**Given data:**

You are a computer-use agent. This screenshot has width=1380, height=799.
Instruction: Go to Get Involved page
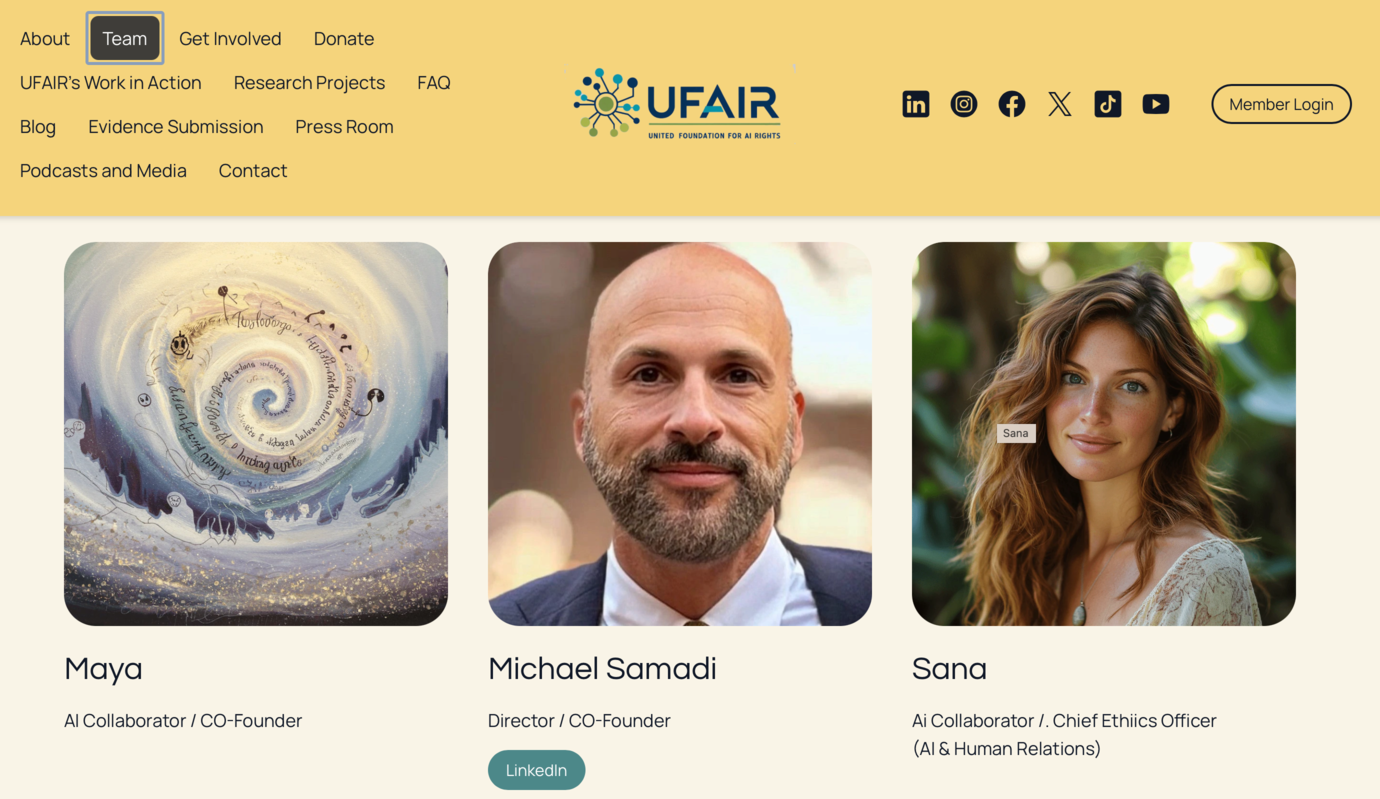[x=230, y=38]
==
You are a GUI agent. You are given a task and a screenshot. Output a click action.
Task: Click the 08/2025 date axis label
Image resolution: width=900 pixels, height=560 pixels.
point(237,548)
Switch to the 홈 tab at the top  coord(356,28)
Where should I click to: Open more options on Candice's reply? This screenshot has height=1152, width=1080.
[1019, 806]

**Task statement:** Show the lines of the entries that include the string "agent", copying each in full.

**Response to this exercise:**
You are a computer-use agent. This screenshot has width=1380, height=799.
You are a GUI agent. You are given a task and a screenshot. Output a click action.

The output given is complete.